What the trends in the Macau casino market are pointing to

By David Cook
The decline in gross revenue for Macau casinos is now getting close to two years, in terms of monthly year-on-year falls, but the signs are that the market could be close to flat-lining.

March’s result of 17.98bn patacas (£1.57bn) generated is down 16% year-on-year and is down from February’s 19.52bn patacas.

The last year-on-year monthly increase to have been reported was May 2014’s 9% rise to 32.35bn patacas, and 22 consecutive drops have been recorded since.

Increased regulation against corruption, restrictions on the number of days Chinese tourists could stay in the city and problems with Macau’s economy have all been listed as potential reasons for the slump.

That February result may have given off the idea that the downturn was set to come to an end, as the outcome was down just 0.1% and was the third straight month-on-month upturn.

However, March was always likely to be slightly more difficult to beat, as March 2015’s total of 21.49bn patacas was the second highest of last year.

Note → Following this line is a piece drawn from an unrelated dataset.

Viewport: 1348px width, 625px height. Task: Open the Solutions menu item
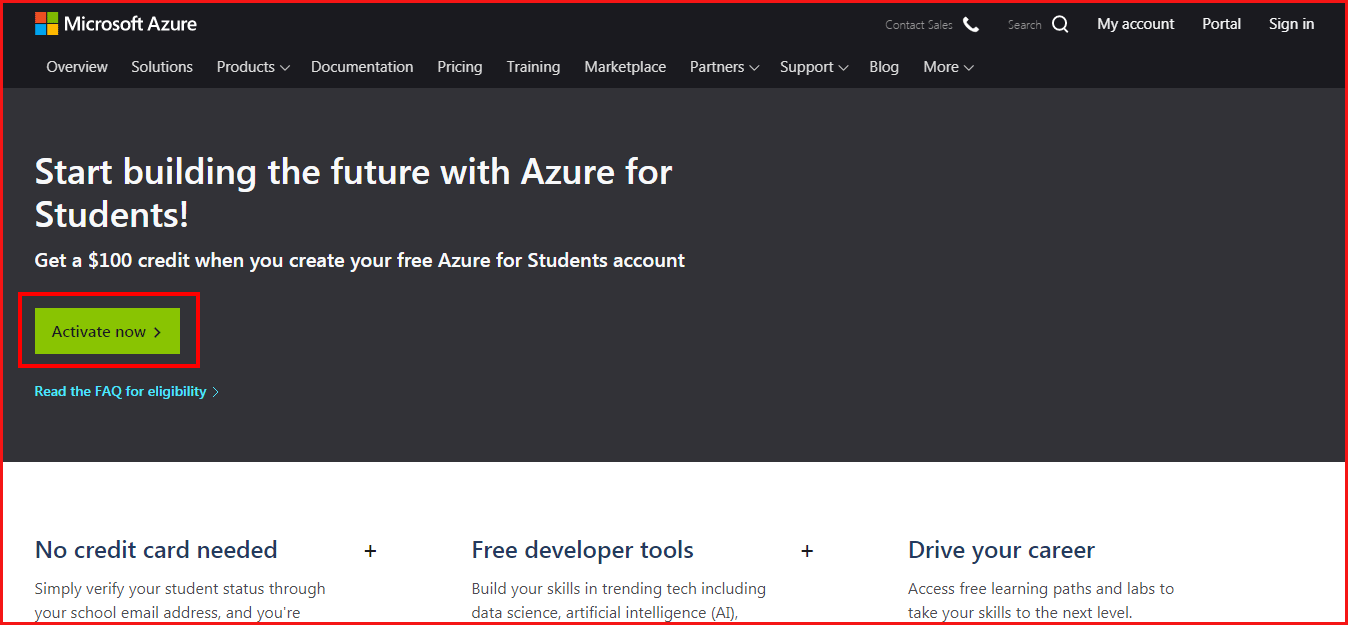coord(162,67)
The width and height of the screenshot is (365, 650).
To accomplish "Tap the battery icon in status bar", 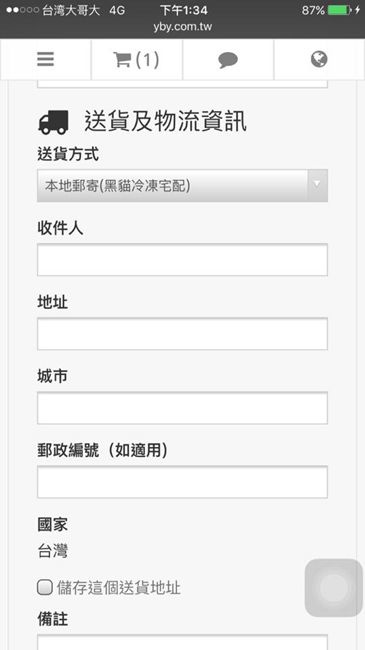I will click(x=339, y=10).
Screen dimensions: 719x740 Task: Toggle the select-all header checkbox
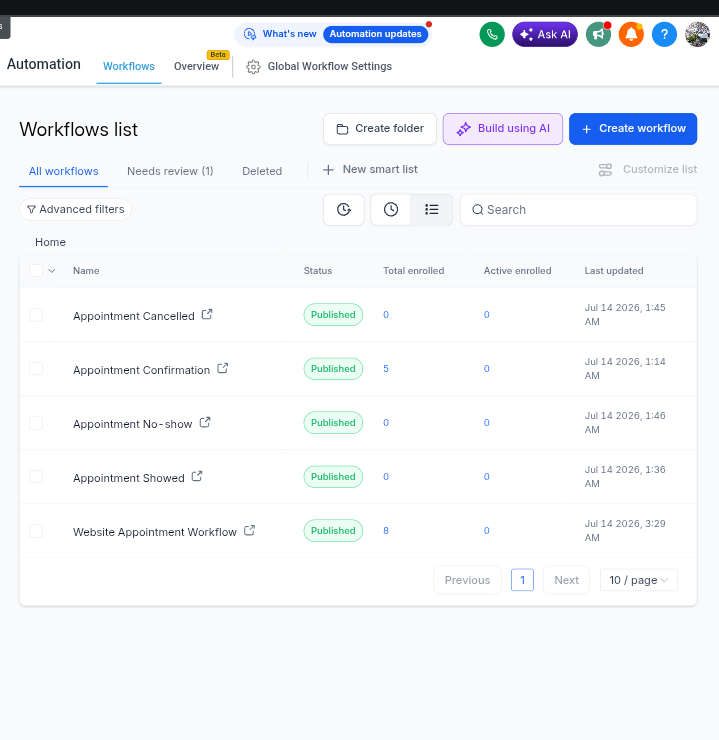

For next month, April’s target to top is 19.17bn patacas, which is closer to being in line with the monthly sums that have been reported this year.

No more freefall?

What does seem to be clear from the first three months of this year is that the months of excessive decline are at an end.

With regards to the size of the decreases in gross revenue this year, the average year-on-year monthly fall has been 2.86bn patacas, while the average year-on-year monthly slide last year was 10.06bn patacas, with the only clear exceptions to that pattern being January’s decline of 4.99bn patacas and December’s drop of 4.95bn patacas.

The 12 months of 2015 were up against 10 scores of over 25bn patacas in 2014, while the remaining nine months of 2016 are playing off against just two scores over 20bn patacas (May and October).

Nine of the monthly year-on-year descending figures last year were down over 30% and that has not been the case with the three months of this year so far, with the highest fall, in terms of percentages, being January’s 21% decline to 18.67bn patacas.

Bottom line

The trends show that minor increases or decreases could be expected for the time being and that the market seems to be over the worst, but it could still be some time before it is back near its 2013 annual peak of 360.75bn patacas as the market stabilises.